В качестве трофея я притащила на второй этаж протертые, изъеденные до колен джинсы и полинялый свитер. Хоть что-то! Я и этому была рада.

Дни в деревне протекали как-то странно, не как в городе – они то неслись с невероятной быстротой, то растягивались, словно густая патока. Теперь я обитала одна на втором этаже, но никакой возможности хоть что-нибудь написать не было – то с первого этажа доносились обрывки эмоционального разговора между мамашей и Николаем Ивановичем, то мама журила своих питомцев, постоянно хлопая дверьми, а через каждые двадцать минут я слышала ее неторопливые шаги на лестнице, тяжелые вздохи и причитания. Так что очередная фраза, которую я пыталась написать, зависала на самой середине, ожидая завершения…

«Я больше не могу!», «Глаза б мои его не видели!», «Я по тебе уже соскучилась, поговори со мной!», «Я тут одна, как в пустыне!» – обычно говорила она, а после обеда:

– Да хватит тебе сидеть, пойдем, погуляем! Где ты еще воздухом подышишь, как не в деревне?!

И мы отправлялись на прогулку.
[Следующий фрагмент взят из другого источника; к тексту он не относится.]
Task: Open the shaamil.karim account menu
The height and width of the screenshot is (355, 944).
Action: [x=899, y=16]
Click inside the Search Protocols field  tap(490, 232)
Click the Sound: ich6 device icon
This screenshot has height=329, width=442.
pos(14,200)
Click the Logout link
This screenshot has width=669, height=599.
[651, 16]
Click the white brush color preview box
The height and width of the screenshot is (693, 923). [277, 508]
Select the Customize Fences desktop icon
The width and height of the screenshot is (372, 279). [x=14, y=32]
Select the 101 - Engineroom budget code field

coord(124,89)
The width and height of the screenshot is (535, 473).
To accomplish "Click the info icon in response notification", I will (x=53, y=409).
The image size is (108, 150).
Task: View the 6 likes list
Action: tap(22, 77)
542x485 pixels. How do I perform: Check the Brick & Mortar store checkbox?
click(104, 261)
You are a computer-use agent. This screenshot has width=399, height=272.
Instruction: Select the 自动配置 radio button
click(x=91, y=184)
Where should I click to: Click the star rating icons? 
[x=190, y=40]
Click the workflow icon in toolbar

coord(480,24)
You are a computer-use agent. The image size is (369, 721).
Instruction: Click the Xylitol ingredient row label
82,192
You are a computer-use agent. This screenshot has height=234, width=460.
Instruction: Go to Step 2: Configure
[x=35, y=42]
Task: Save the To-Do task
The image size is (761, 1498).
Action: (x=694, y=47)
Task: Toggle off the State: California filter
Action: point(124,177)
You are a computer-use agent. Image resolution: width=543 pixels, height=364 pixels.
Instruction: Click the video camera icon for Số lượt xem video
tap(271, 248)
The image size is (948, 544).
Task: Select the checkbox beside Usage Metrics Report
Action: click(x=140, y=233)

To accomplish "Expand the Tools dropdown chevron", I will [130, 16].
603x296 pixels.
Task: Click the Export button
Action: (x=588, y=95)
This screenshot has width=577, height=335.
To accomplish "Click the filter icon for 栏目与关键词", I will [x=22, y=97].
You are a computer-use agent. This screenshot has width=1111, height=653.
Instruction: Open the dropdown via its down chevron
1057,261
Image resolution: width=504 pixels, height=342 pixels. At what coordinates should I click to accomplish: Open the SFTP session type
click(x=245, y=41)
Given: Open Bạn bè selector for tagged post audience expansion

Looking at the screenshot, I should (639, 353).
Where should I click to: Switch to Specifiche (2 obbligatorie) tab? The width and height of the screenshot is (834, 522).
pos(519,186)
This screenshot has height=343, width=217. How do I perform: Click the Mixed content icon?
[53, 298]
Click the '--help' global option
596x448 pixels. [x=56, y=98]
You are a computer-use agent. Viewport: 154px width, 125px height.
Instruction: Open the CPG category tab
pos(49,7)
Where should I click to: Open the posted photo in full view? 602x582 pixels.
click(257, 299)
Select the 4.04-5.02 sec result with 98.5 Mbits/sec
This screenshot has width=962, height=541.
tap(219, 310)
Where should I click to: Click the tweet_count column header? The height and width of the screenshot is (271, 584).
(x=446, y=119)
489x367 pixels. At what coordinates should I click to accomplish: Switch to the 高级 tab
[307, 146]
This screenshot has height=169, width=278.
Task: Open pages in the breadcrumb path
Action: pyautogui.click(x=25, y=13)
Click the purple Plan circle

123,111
Всю неделю наш променад заключался в том, что мы неторопливо добирались по безлюдной дороге до соседней деревни. Когда я впервые вышла на прогулку и окинула взглядом тот простор вокруг себя, который и обозреть-то до конца было невозможно, я забыла обо всем на свете – и о Кронском, и содружестве – короче, о своей московской жизни. Глаз мой никогда ничего подобного не видел: бесконечные поля искрящегося голубоватого (будто кто-то невидимый умело и равномерно присыпал их синькой) снега, а где-то далеко-далеко, словно мираж, виднелся серебристый темно-малахитовый лес. Этому однообразному величественному пейзажу не было конца – он лишь прерывался соседней деревушкой, где в морозный зимний воздух вливался сладковатый запах дыма из труб. А дальше опять снег и темная каемка леса вдалеке.